* _Problem details_
Count the lines in the records below that contain the string "swatch", treating case as significant, and give only the number.

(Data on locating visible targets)
(begin)

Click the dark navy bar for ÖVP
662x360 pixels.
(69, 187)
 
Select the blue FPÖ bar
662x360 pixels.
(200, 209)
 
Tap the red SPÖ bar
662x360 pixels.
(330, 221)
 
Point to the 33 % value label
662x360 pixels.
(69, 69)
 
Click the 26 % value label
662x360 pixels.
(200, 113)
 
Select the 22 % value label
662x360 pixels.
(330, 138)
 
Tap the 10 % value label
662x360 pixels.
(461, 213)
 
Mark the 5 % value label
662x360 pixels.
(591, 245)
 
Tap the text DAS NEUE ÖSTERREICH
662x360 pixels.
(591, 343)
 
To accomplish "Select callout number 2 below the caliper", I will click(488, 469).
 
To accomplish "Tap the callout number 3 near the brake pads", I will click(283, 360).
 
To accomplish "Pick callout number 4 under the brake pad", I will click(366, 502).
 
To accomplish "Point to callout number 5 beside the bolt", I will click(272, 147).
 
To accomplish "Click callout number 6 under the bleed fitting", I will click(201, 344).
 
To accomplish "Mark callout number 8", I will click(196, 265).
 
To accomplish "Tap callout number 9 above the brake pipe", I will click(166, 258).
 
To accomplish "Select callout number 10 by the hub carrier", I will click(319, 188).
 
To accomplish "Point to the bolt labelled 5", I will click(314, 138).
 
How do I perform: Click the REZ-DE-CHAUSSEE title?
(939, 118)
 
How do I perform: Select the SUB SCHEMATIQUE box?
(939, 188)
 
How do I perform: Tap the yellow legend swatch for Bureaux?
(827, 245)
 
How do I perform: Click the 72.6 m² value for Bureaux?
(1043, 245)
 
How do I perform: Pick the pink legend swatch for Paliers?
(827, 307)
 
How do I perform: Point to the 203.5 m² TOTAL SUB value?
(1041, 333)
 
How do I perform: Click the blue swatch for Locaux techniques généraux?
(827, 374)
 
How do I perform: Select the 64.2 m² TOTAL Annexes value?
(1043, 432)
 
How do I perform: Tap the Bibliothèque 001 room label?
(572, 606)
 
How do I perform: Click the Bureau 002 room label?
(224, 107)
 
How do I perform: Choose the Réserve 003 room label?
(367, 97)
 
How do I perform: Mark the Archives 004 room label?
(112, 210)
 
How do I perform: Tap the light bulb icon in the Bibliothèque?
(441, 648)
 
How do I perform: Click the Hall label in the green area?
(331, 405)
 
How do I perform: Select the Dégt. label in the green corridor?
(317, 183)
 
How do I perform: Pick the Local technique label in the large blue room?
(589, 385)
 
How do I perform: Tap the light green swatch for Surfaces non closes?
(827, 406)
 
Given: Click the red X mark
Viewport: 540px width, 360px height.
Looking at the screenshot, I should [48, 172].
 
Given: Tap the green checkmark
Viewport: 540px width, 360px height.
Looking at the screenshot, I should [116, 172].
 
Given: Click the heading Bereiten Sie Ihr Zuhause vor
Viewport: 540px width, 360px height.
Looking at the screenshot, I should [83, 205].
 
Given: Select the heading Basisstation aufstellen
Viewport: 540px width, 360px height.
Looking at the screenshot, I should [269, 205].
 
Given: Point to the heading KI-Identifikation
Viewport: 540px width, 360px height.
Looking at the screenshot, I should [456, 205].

(end)

* _Written response_
4